Siempre estuvieron a la sombra de las Leonas. Los éxitos se negaron a un grupo que trastabilló varias veces, demasiadas, en puestos decorosos pero lejanos del podio. Masticaron la bronca, se prepararon con obsesión y sin descanso, creyeron en dejar su marca en la historia y batallaron para lograr un pase a cuartos jugando una excelente etapa de grupos en la que recibieron menos que lo merecían. Y a partir del primer cruce, empezaron a escalar la cuesta, haciendo historia en cada partido pero sabiendo que la meta brillaba como el oro. Llegaron a la final, tras eliminar por goleada al campeón olímpico. Y se deshicieron de la revelación del torneo, con un 4 a 2 que los vio sentados en el fondo del arco, haciendo historia. Se jugaron, abrazados en círculos, que el triunfo no los iba a cambiar. Que este hito del hockey nacional tenía que servir para cambiar las cosas y para unir a un deporte que está dividido. También ellos caminaron, decididos, de la noche a la luz.

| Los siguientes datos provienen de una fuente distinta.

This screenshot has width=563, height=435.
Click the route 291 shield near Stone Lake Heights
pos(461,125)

Tres ejemplos de un emotivo Juego Olímpico, recién cerrado y que ya se extrañan. Tres historias argentinas que se sumaron a tantos anhelos, a pequeñas hazañas, a esas glorias que pueden marcarse en el campo deportivo.
Uno, recibió la pelota de su último partido en los Juegos Olímpicos. Fue Manu Ginóbili que recibió el afecto y la honra de su tribuna, de sus compañeros y de sus rivales. Otro, no pudo disimular una mueca de disgusto cuando ganó con holgura la última carrera de los 200 metros que iba a correr en un juego. Usaín Bolt entraba en la historia grande pero comprendía, cuando quiso exigir a sus piernas, que éstas ya no podían darle la velocidad de sus primeros juegos. Bolt entendió en ese momento de gloria que se estaba yendo de las pistas definitivamente. El último, voló en el agua y levantó la última cosecha de oro y plata. Era hora también de retirarse, de ver crecer a su hijo y de asimilar que los Juegos Olímpicos forman parte, ahora, de su pasado. Michael Phelps dejó el agua y entró en la historia.

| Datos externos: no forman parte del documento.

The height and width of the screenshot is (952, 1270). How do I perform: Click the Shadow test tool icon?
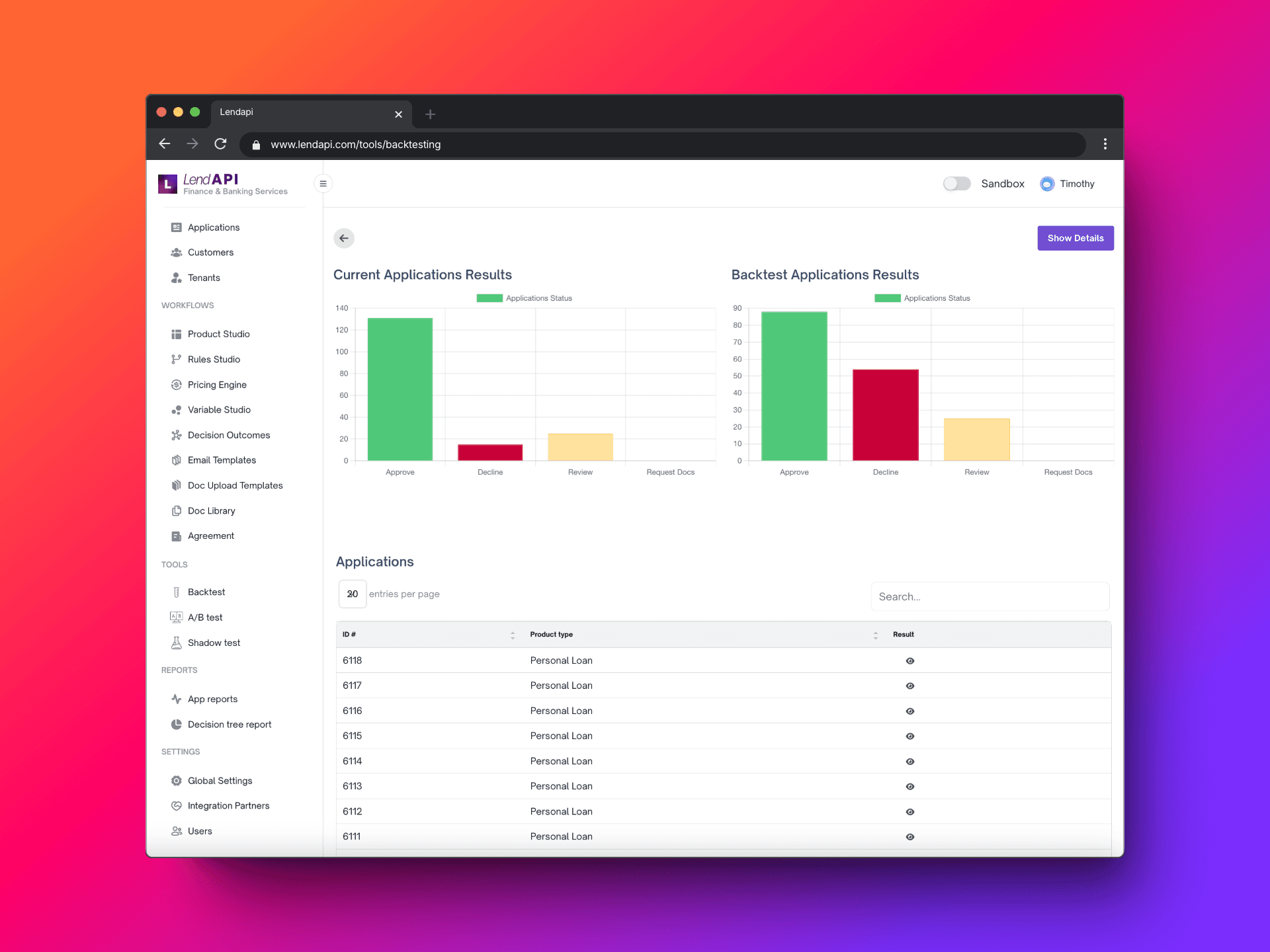pos(176,642)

Tres nombres que dejaron su huella en la historia de los Juegos y que dijeron adiós en Río 2016.
Dos reflexiones dejaron estos primeros juegos en tierras latinoamericanas. Una, la cantidad de pavadas que se dijeron antes de los Juegos, el despectivo tono desde el centro y las catástrofes profetizadas nunca llegadas. Los Juegos pasaron, más que aceptablemente, con errores, por cierto, pero muy lejos del papelón o la impericia augurada. Brasil organizó (con todos los problemas políticos y económicos que afronta) un muy buen Juego Olímpico. Y merece que se le dé crédito por eso, especialmente desde aquellos sectores que no tuvieron vergüenza en agitar el fantasma de un bochorno que nunca sucedió.

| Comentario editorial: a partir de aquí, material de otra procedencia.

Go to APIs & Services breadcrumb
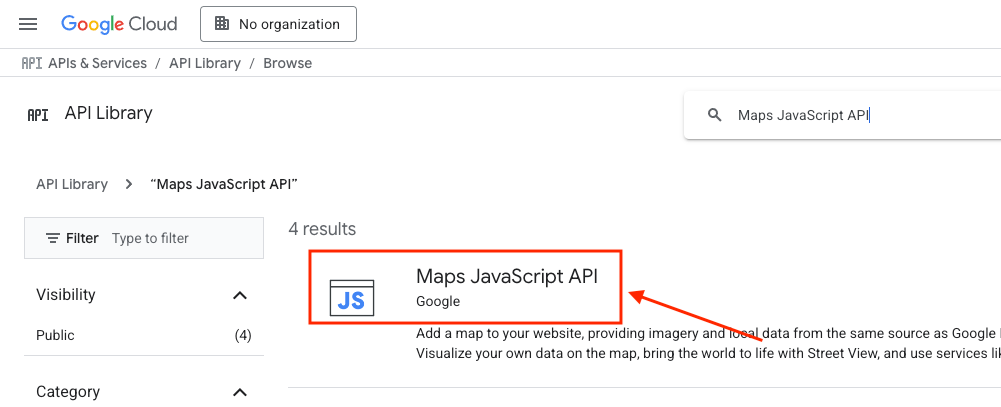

La otra reflexión, es la sensación que estos Juegos cierran una etapa en la historia de la competencia. Que fue una repetición de Londres 2012, con los reinados extendidos de Bolt, Phelps, Farah, pero que Tokio va a ser la puesta en escena de la nueva generación que toma la posta con la duda de si habrá alguien capaz de llenar esos zapatos tan grandes que dejan de legado.
Esa pátina emotiva que embargó los Juegos, tal vez se explique por esa sensación de que estábamos despidiendo a tipos muy grandes, relegados por el paso inexorable del tiempo. Era un adiós que no podía disimularse por la sonrisa de un nuevo (sí, nuevo) pero último éxito final.
Ahora a esperar cuatro años. Cuatro años para que empiece otra vez la fiesta soñada.